RECORDS FOR THE EXERCISE: Begin
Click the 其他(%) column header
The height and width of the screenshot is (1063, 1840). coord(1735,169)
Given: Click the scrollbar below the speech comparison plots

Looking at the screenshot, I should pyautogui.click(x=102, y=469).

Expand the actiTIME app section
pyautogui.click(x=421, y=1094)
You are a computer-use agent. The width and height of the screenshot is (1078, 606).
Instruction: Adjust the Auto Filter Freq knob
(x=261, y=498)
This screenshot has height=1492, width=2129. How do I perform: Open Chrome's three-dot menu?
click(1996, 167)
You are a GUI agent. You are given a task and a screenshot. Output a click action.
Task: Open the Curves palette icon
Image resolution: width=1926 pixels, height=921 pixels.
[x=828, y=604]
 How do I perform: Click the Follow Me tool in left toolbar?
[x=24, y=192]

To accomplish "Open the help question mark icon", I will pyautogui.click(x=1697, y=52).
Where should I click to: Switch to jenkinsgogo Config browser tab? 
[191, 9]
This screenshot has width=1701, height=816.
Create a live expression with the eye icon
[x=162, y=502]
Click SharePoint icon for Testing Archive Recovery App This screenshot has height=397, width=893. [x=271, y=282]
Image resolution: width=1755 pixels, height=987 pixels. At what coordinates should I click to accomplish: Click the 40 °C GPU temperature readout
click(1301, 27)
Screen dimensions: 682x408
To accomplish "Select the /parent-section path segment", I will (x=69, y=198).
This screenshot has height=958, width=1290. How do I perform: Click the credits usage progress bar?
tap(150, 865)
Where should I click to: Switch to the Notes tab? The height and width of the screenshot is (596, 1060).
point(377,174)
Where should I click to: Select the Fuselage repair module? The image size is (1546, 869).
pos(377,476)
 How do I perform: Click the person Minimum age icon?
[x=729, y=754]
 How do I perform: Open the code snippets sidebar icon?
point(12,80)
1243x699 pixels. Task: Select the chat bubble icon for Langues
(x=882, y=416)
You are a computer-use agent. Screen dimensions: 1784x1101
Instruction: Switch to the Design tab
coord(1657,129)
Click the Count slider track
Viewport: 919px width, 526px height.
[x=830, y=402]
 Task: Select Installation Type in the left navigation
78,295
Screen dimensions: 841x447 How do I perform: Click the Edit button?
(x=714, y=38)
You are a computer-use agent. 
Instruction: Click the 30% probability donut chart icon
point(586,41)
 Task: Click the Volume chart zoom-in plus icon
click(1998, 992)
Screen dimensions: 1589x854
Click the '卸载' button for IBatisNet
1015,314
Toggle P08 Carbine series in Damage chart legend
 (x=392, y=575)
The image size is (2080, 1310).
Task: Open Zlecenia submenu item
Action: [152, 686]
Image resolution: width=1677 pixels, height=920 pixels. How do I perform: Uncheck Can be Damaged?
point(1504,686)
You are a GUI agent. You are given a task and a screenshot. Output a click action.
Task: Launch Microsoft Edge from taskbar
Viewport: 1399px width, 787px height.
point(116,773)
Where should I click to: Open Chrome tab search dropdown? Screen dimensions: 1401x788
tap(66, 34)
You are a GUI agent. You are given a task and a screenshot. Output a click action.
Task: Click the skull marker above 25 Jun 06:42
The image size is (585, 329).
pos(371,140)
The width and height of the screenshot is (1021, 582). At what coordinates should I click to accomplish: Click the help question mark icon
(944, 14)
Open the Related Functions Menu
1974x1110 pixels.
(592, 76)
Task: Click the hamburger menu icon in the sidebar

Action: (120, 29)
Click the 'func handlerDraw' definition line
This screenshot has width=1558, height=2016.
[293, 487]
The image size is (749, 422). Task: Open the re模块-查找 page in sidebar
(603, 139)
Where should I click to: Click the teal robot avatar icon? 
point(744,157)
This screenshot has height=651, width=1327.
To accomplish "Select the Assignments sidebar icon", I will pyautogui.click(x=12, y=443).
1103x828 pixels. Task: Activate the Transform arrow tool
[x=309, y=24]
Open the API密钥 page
RECORDS FOR THE EXERCISE: End
* REQUIREMENT:
In the data above, which lines lie between the line with "This screenshot has width=1701, height=816." and the line with "You are a computer-use agent. Screen", inclusive? Print those lines exactly and nothing else.

* ANSWER BOX:
This screenshot has width=1701, height=816.
Create a live expression with the eye icon
[x=162, y=502]
Click SharePoint icon for Testing Archive Recovery App This screenshot has height=397, width=893. [x=271, y=282]
Image resolution: width=1755 pixels, height=987 pixels. At what coordinates should I click to accomplish: Click the 40 °C GPU temperature readout
click(1301, 27)
Screen dimensions: 682x408
To accomplish "Select the /parent-section path segment", I will (x=69, y=198).
This screenshot has height=958, width=1290. How do I perform: Click the credits usage progress bar?
tap(150, 865)
Where should I click to: Switch to the Notes tab? The height and width of the screenshot is (596, 1060).
point(377,174)
Where should I click to: Select the Fuselage repair module? The image size is (1546, 869).
pos(377,476)
 How do I perform: Click the person Minimum age icon?
[x=729, y=754]
 How do I perform: Open the code snippets sidebar icon?
point(12,80)
1243x699 pixels. Task: Select the chat bubble icon for Langues
(x=882, y=416)
You are a computer-use agent. Screen dimensions: 1784x1101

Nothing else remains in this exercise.